Monday, November 19, 2018

Dear Tyler,

Hi my sweet son! How are you doing on this Monday evening? Mom is going to write you a quick letter tonight so that I can get going on feeding the pups and also starting dinner for Mark and I. Today has been a very long day or so it seems to be for me. I was up early after not sleeping all that great last night. Mark fed the pups but I got right up shortly after and made the bed, got ready, made breakfast, did laundry, made cupcakes, did all those dishes and then came in to study. Still nothing from my instructor so I started working on exam 6 and I am almost finished with it. After that will be the final exam and I am done with this dang class...thank god for that! Guess I will be emailing my instructor again and then calling student services before the holiday break for everyone. I can start the final exam but I can not finish it without exam 5 and 6 being graded. This is slowing Mom way down. I am confused to why this is happening. Anyways....
 Last night was a quiet night. No skype call again and the phone never rang once. Mom watch tv for the evening and then took a hot bath and then went to bed about an hour later. I woke up this morning hurting from head to toe. Guess as always Mom overdid it yesterday. After dinner and dishes are done tonight, Mom is going to relax on the couch and watch a movie. It will be early to bed for me as I am already so tired. Today has been a much better day here than yesterday. Mark is in a better mood, the pups have been pretty quiet and Mom has been doing her own thing. I have not spoken to anyone at all today and only Meme yesterday. No one else has called and Mom hasn't called anyone either. Mom will get in touch with everyone during the week, especially this Thursday. Mom will miss seeing everyone. My heart is very sad. Like I said yesterday, the holidays are just not the same. I envy the families that gather together for a meal, visiting and football like we did for all those years. Now it is more like, everyone is spending it alone and don't even talk or have a meal for that matter. Mom is not cooking a turkey at all. Mark said he wanted to celebrate Thanksgiving with Italian food so Mom is making that. It is fine with me. I really don't care to be honest with you. Mom was looking forward to seeing everyone for Christmas but I am not sure that is going to happen either because Mark is really wanting to go to his niece's wedding on 12/29. I completely understand why but it is so hard with it being so close to Christmas, our Anniversary 2 days after and then now the niece's wedding on the 29th. We have no one to watch the pups and we would have to drive there which would take 2 days to get there and 2 days to get home and we would be having to battle the weather. The whole thing sucks. I want to go to the wedding but the timing is the issue. We would be on the road for Christmas, our Anniversary and then New Years as well...ugh!

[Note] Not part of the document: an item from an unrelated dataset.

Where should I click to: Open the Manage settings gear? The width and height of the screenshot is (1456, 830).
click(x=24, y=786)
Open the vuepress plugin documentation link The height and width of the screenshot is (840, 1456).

Mom will keep you posted as I know of things as they get closer. Please be with Mom through it all. I am so stressed because of it. Thank you mu sweet precious son. 
 Maintenance was suppose to come here today to work on some of the things in the apartment. They never showed so I guess something came up. Maybe they will be stopping by tomorrow. Everything seems to be a mess these days. Mom will pull it altogether though. I always do. I will light the candle in a bit for you. Right after I get done writing. It will be burning bright for you and all our family, pets and friends that are with you now. I miss you bunches and I love you to the moon and back and all the way around the world. Mom will be posting the decorations that I did yesterday on tonights letter so I hope you like them. I will whisper to you later tonight so smile when you hear me and I will smile back to you. Have fun tonight while I get some sleep. Come be with me or visit me in my dreams if you can. Mom needs to get going for now... it is after 5 pm and I need to start the night stuff. I will be back tomorrow though so until then....good night and sweet dreams.
 Always, Mommy xoxoxo. Muah!

Here is the prayer for the day:

 But God chose what is foolish in the world to shame the wise; God chose what is weak in the world to shame the strong. 1 Corinthians 1:27, RSV
Lord our God, we come to you poor and yet rich, weak and yet strong, with the prayer that your promise may be fulfilled in Jesus Christ, our dear Lord and Savior. Let the time come when the heavens open and a new light shines over the earth, a time when people will praise and thank you and receive everlasting peace and happiness with you. Remember the many people who come into need these days. Remember our nation and all who work for the good of our country. Bless them and help them. And help the dying, O Lord our God; grant that they come to you, for they are yours. Your help will bring life out of death, joy out of grief and need. May your name be honored, dear Father in heaven, may your kingdom come and your will be done on earth as in heaven. Amen.